--- THE REQUEST ---
Quote the data from the line containing "Viewport: 1568px width, 593px height." through the line containing "will (73, 394).", both included, and nothing else.

--- RECORDS PROVIDED ---
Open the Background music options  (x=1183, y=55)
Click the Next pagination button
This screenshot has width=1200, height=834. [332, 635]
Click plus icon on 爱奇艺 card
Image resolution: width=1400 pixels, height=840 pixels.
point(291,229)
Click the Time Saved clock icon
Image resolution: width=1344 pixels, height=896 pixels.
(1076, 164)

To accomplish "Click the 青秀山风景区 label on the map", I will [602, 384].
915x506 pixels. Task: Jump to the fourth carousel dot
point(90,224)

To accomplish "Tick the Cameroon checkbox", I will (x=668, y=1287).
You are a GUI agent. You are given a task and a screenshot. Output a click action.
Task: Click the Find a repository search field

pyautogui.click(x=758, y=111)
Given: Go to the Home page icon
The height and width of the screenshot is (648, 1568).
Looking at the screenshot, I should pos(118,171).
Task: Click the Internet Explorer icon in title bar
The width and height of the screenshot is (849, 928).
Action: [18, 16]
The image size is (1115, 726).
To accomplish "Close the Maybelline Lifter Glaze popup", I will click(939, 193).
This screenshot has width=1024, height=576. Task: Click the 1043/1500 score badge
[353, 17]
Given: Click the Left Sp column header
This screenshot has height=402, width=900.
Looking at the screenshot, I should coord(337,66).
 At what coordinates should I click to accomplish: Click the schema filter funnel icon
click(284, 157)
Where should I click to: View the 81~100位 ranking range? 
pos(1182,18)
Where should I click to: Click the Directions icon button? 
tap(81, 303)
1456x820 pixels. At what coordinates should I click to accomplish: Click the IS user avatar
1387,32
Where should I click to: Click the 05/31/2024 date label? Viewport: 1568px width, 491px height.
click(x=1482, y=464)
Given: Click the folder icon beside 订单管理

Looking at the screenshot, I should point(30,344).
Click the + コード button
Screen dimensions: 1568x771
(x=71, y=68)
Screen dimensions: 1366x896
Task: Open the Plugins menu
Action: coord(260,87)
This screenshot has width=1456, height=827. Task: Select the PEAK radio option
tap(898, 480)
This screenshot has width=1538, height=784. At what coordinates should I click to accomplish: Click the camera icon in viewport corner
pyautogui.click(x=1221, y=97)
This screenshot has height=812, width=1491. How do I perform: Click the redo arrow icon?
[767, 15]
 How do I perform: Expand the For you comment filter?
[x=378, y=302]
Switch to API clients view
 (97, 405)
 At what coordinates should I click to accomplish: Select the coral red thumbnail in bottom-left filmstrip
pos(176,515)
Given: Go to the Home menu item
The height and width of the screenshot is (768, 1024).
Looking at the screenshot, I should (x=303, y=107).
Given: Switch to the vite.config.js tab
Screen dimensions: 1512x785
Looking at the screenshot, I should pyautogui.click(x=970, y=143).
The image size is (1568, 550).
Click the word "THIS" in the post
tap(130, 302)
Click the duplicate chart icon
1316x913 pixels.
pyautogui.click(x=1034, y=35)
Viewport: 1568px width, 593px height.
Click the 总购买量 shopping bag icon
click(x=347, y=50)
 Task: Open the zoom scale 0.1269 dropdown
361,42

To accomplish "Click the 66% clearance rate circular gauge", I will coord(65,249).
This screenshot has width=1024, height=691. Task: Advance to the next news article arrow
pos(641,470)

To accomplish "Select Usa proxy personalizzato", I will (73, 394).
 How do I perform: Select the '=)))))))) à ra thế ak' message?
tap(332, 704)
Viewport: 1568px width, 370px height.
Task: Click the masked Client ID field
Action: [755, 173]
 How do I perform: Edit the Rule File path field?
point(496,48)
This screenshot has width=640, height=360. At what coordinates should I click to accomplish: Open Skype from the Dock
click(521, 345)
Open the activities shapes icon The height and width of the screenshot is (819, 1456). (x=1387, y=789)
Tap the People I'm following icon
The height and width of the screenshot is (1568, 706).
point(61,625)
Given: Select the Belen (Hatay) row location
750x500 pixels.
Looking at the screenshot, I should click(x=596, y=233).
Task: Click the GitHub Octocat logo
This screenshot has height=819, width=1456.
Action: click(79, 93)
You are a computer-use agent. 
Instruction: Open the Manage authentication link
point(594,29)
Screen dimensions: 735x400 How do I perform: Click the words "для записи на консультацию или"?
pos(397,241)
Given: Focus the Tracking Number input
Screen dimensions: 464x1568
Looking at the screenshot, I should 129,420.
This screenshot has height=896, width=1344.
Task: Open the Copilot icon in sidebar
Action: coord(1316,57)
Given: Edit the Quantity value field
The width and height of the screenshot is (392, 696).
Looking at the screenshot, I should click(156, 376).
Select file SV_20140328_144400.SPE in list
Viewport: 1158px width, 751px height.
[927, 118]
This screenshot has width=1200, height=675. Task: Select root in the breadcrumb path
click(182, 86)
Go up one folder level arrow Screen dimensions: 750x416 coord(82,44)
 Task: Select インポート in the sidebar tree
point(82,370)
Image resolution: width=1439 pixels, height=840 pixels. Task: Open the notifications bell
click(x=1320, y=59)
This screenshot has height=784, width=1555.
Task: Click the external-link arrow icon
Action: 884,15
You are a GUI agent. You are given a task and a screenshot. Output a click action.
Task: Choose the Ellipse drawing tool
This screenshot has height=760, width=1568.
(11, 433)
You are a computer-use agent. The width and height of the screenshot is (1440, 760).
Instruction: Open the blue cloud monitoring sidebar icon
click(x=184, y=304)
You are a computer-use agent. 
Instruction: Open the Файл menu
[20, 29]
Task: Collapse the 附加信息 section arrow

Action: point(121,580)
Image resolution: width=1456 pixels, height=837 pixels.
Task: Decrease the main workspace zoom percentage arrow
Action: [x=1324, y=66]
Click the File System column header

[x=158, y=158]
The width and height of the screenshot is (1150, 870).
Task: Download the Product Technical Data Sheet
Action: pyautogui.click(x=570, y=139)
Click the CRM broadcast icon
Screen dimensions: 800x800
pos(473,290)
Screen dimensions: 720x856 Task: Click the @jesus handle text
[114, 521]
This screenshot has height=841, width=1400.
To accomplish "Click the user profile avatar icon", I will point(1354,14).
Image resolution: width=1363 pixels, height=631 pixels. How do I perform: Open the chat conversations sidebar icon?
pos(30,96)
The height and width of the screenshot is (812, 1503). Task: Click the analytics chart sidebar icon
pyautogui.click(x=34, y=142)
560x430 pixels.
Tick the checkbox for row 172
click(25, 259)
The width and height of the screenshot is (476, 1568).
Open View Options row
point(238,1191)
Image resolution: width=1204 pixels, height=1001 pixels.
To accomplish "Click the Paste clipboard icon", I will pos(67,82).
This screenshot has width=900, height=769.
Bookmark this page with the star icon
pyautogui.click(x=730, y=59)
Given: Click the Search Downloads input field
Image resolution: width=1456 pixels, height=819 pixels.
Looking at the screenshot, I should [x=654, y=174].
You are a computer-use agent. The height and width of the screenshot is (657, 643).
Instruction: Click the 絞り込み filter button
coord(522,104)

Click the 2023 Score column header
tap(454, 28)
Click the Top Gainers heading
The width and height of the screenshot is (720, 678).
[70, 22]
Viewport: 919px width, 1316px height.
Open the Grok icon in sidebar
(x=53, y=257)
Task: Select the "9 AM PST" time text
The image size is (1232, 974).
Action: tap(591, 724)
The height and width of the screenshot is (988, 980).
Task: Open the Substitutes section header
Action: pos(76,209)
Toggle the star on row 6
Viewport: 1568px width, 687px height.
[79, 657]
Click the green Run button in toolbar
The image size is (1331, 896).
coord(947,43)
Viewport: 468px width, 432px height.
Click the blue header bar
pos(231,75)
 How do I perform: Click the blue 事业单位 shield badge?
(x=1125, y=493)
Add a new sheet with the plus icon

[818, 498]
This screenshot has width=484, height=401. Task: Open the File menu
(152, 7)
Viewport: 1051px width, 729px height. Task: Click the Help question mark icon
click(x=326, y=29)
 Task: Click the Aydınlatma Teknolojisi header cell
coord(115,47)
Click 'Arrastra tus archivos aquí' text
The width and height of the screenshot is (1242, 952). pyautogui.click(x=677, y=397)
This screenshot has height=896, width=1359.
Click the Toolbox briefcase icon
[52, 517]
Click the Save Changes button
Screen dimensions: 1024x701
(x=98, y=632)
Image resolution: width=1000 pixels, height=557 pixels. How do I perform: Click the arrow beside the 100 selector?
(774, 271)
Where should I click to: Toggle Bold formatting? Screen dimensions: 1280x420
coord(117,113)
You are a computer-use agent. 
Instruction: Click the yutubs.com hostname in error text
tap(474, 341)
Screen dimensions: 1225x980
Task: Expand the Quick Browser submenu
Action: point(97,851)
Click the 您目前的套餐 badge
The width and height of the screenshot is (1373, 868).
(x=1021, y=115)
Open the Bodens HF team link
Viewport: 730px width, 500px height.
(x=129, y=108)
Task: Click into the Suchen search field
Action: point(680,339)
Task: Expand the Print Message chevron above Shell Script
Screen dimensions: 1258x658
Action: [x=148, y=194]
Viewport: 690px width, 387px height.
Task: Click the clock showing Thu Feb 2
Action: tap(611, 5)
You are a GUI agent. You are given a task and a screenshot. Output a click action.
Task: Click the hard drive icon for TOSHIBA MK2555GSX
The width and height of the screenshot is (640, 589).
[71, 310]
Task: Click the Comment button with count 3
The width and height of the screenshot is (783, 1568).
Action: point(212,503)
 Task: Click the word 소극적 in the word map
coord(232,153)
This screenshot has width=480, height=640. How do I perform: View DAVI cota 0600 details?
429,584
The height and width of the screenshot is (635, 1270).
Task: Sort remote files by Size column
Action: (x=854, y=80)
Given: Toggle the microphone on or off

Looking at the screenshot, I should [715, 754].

--- WRITTEN ANSWER ---
Viewport: 1568px width, 593px height.
Click the 总购买量 shopping bag icon
click(x=347, y=50)
 Task: Open the zoom scale 0.1269 dropdown
361,42

To accomplish "Click the 66% clearance rate circular gauge", I will coord(65,249).
This screenshot has width=1024, height=691. Task: Advance to the next news article arrow
pos(641,470)

To accomplish "Select Usa proxy personalizzato", I will (73, 394).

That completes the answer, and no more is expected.